Re: Can EINTR be handled the way BSD handles it? -- a plea from a user-land

From: H. Peter Anvin (hpa@zytor.com)
Date: Fri Nov 03 2000 - 16:27:03 EST


Followup to: <3A031591.EA24ABFA@moberg.com>
By author: george@moberg.com
In newsgroup: linux.dev.kernel
>
> Thanks for the info.
>
> After looking at it, let me modify my position a bit.
>
> My problem is that pthread_create (glibc 2.1.3, kernel 2.2.17 i686) is
> failing because, deep inside glibc somewhere, nanosleep() is returning
> EINTR.
>
> My code is not using signals. The threading library is, and there is
> obviously some subtle bug going on here. Ever wonder why when browsing
> with Netscape and you click on a link and it says "Interrupted system
> call."? This is it. I'm arguing that the default behaviour should be
> SA_RESTART, and if some programmer is so studly that they actually know
> what the hell they are doing by disabling SA_RESTART, then they can do
> it explicitly.
>

They do so explicitly by not specifying SA_RESTART. It's a bitmask,
and the behaviour of each bit is specified by POSIX.

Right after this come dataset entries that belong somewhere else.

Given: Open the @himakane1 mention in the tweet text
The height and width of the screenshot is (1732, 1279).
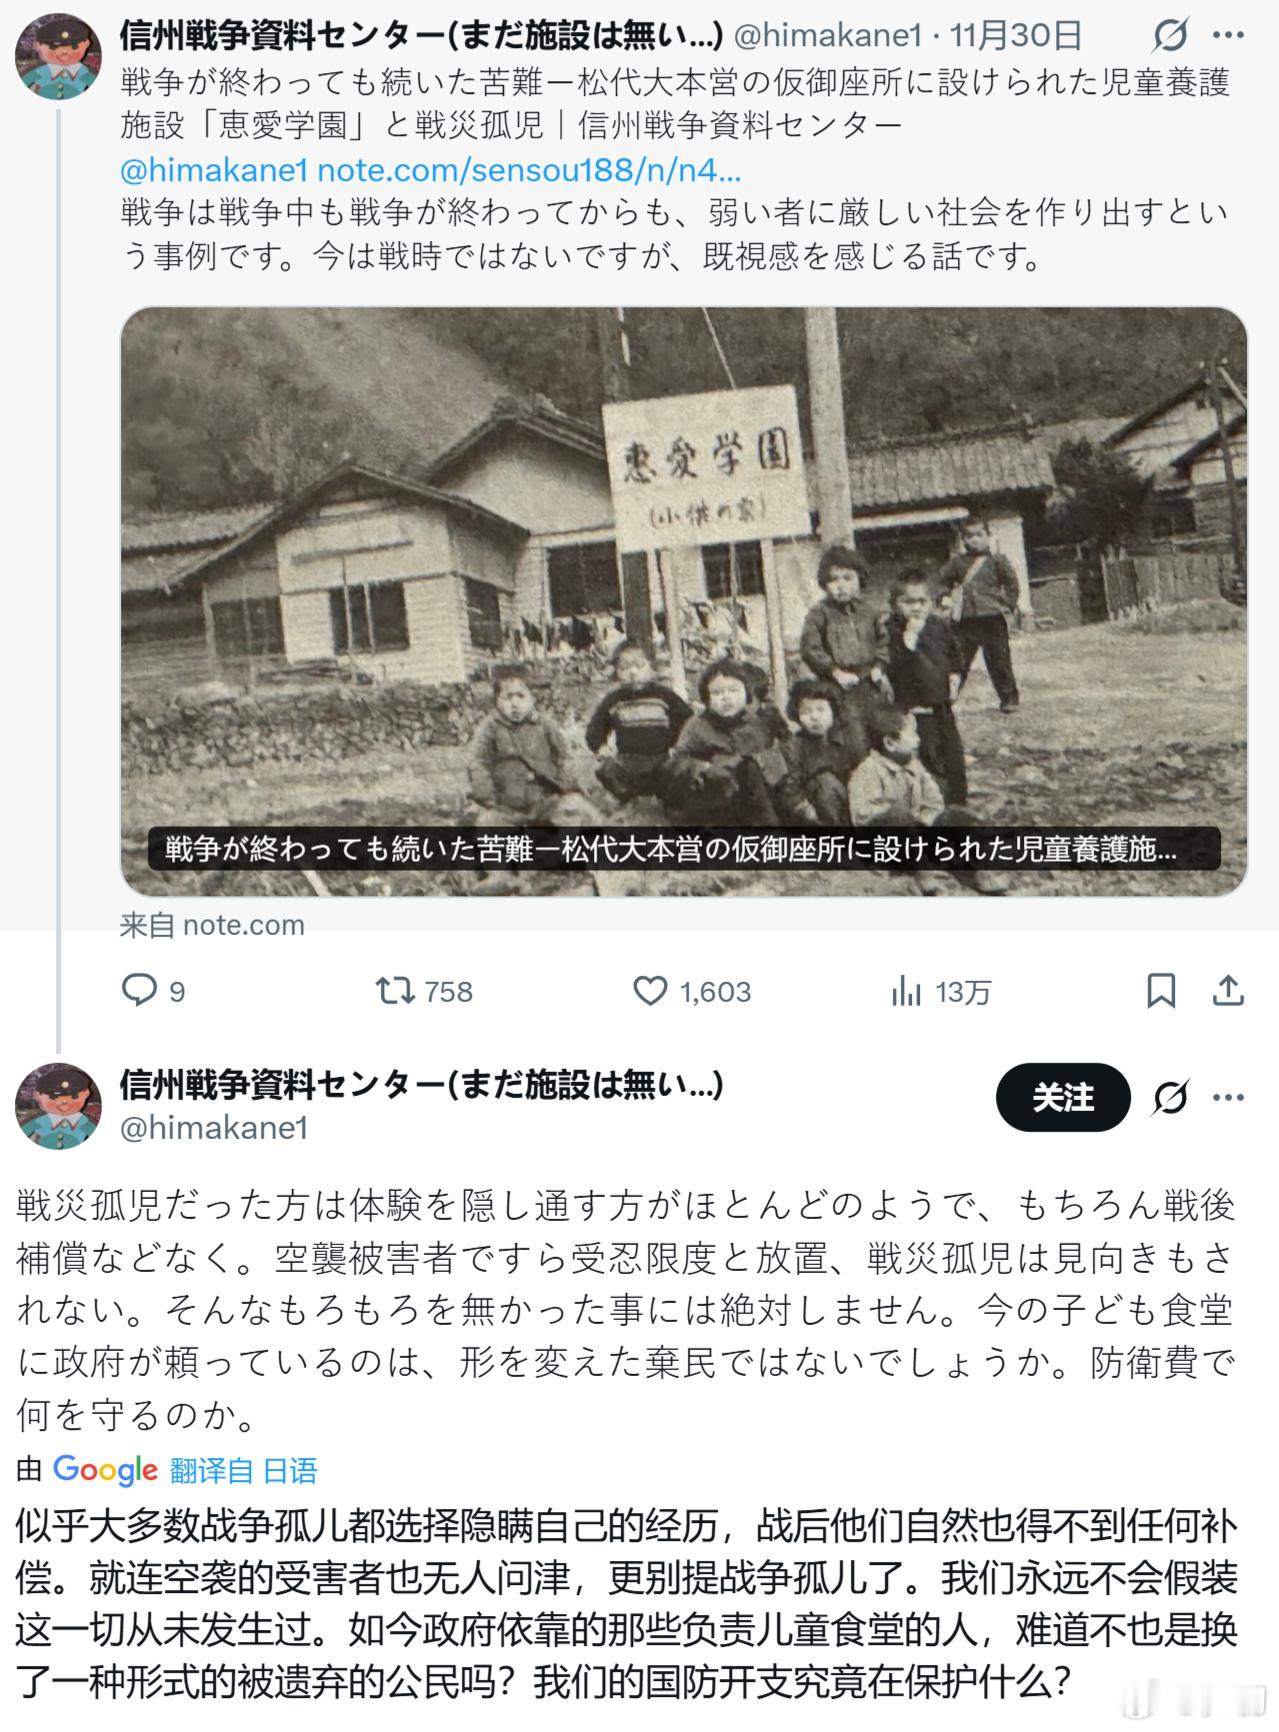Looking at the screenshot, I should [x=214, y=170].
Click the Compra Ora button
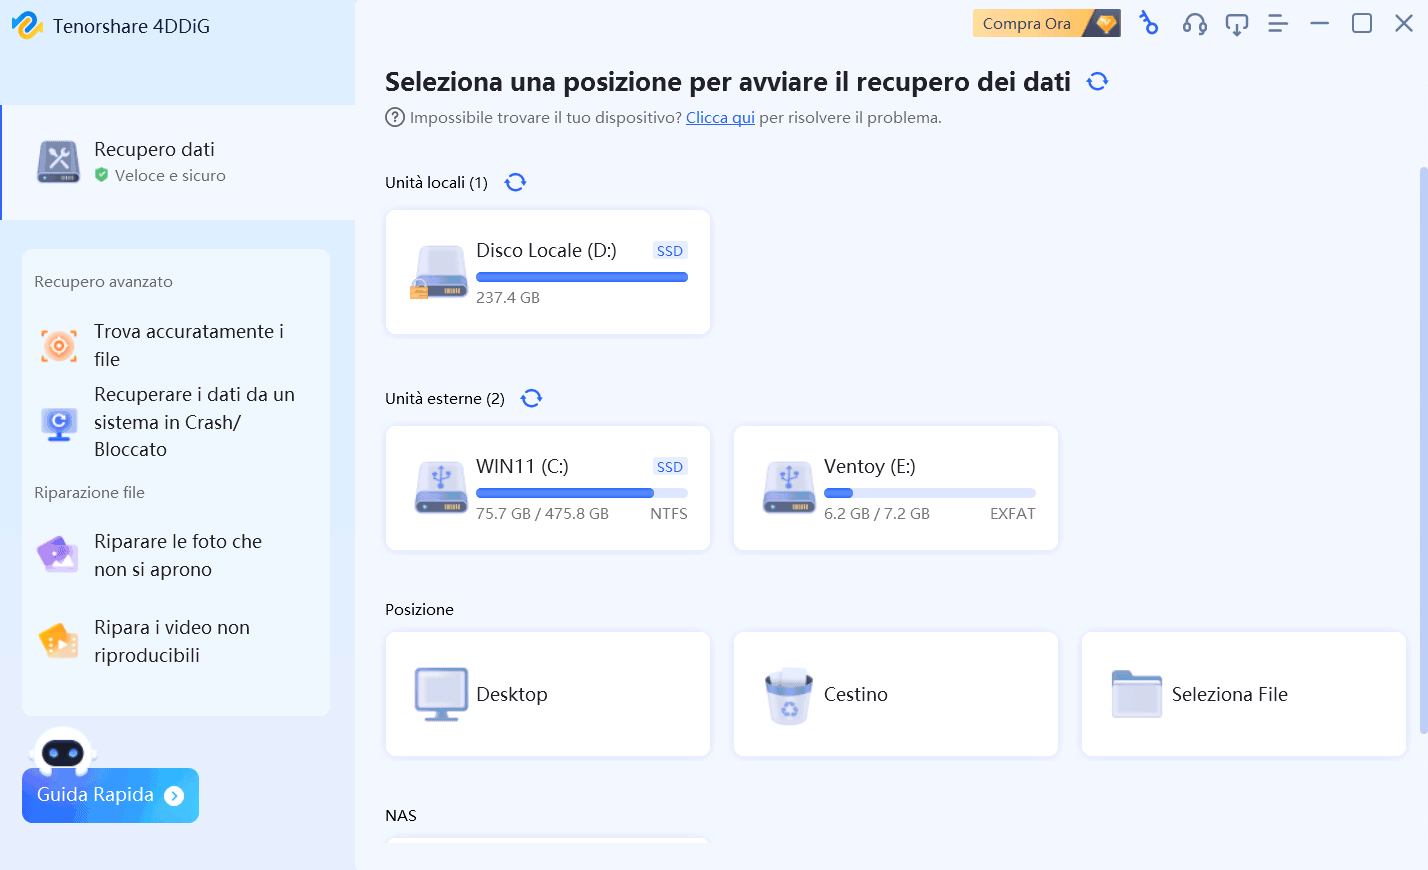Screen dimensions: 1428x870 tap(1045, 23)
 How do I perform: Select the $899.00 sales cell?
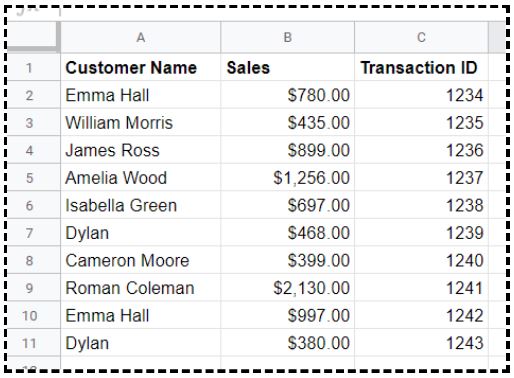[287, 150]
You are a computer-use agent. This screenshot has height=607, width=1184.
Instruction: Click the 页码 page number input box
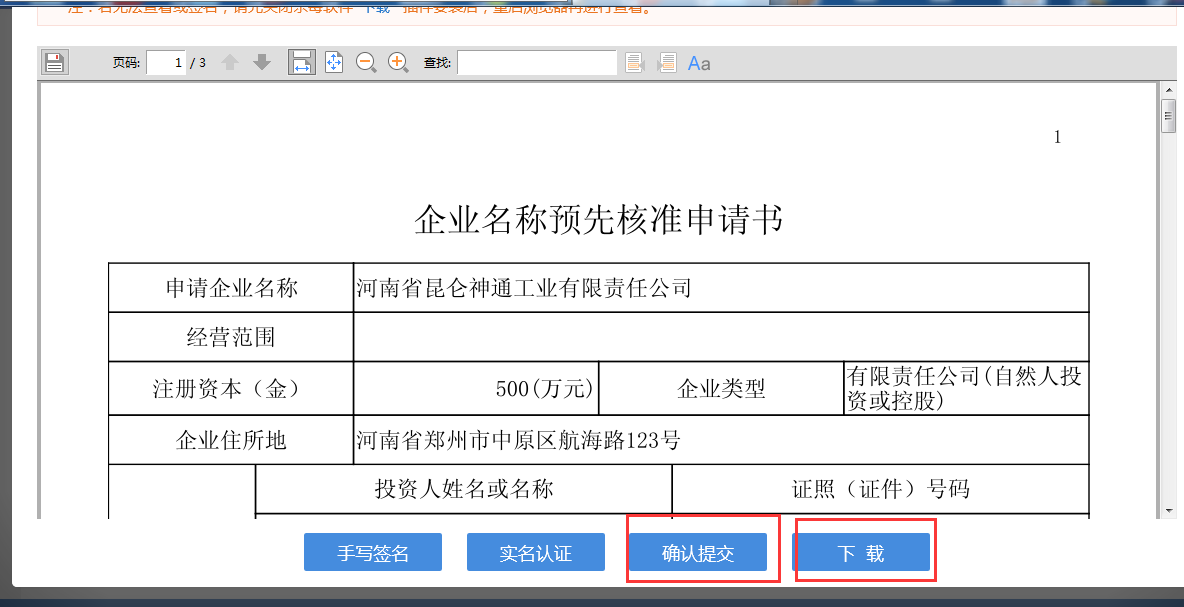(165, 61)
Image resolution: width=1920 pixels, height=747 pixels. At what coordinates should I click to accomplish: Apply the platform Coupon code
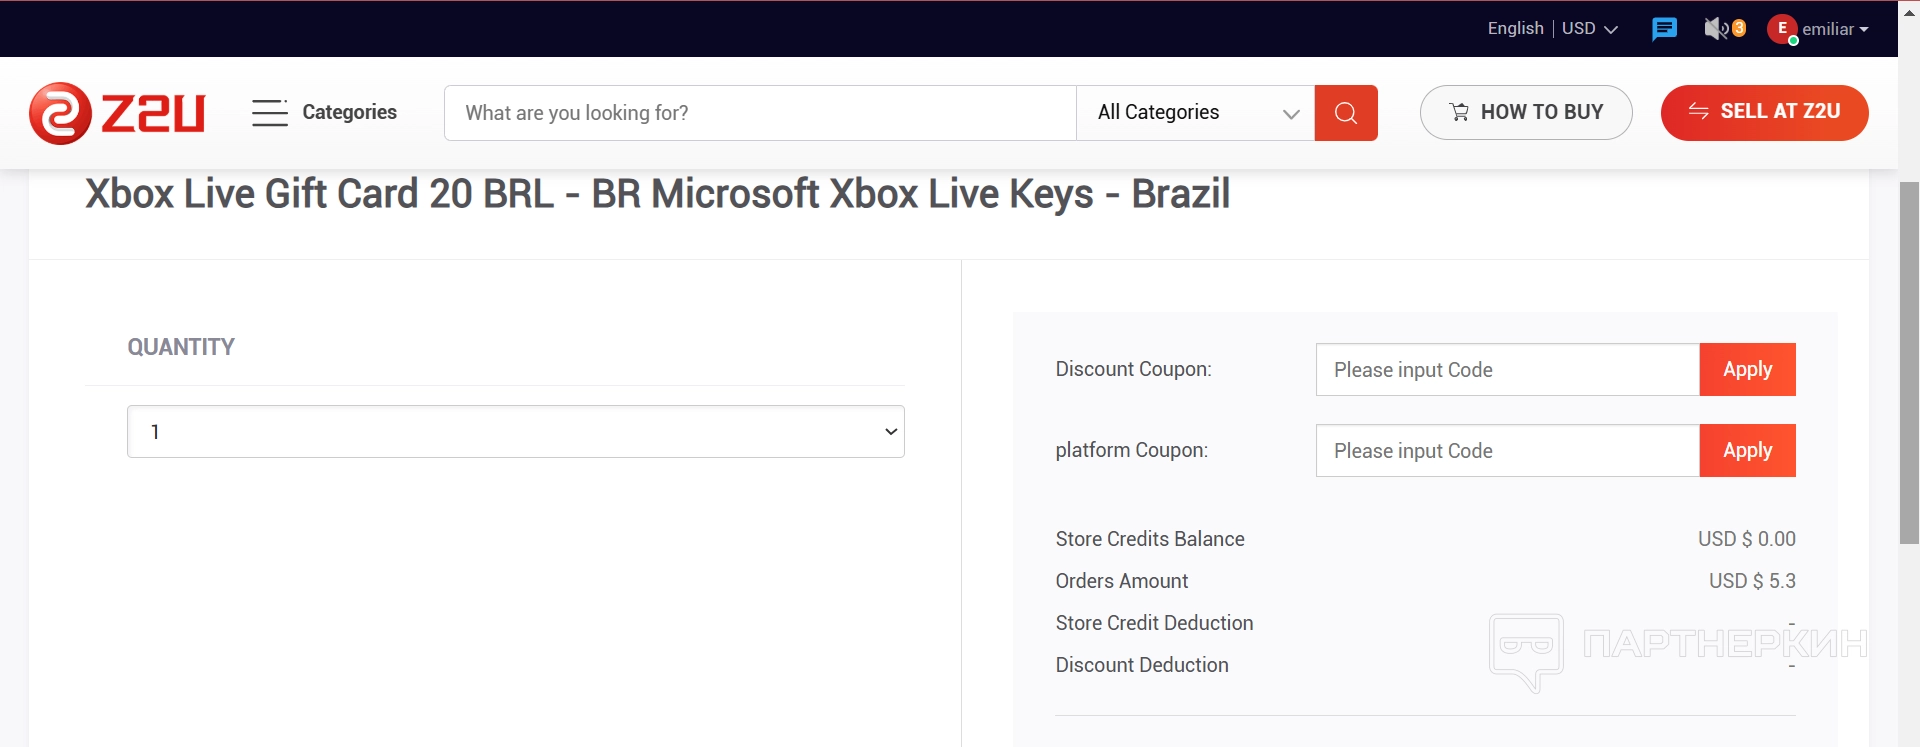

> I don't mean this to sound like a rant.

It does... it sounds like a rant someone who hasn't even bothered
looking up the relevant standards and interfaced.

> It's just that I can't possibly ascertain why someone in their right
> mind would want any behaviour different than SA_RESTART.

Synchronous post-processing of signals. Too many things cannot be
safely done in a signal handler context.

        -hpa

-- 
<hpa@transmeta.com> at work, <hpa@zytor.com> in private!
"Unix gives you enough rope to shoot yourself in the foot."